• [WHAT IS EXPECTED]:
Reproduce the data shown below exactly.

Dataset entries
=-=-=-=-=

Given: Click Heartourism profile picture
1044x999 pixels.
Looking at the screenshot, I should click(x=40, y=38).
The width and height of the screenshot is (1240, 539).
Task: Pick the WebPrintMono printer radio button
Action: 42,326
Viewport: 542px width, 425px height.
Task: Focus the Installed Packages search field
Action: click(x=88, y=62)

=-=-=-=-=

• [ANSWER]:
Given: Click Heartourism profile picture
1044x999 pixels.
Looking at the screenshot, I should click(x=40, y=38).
The width and height of the screenshot is (1240, 539).
Task: Pick the WebPrintMono printer radio button
Action: 42,326
Viewport: 542px width, 425px height.
Task: Focus the Installed Packages search field
Action: click(x=88, y=62)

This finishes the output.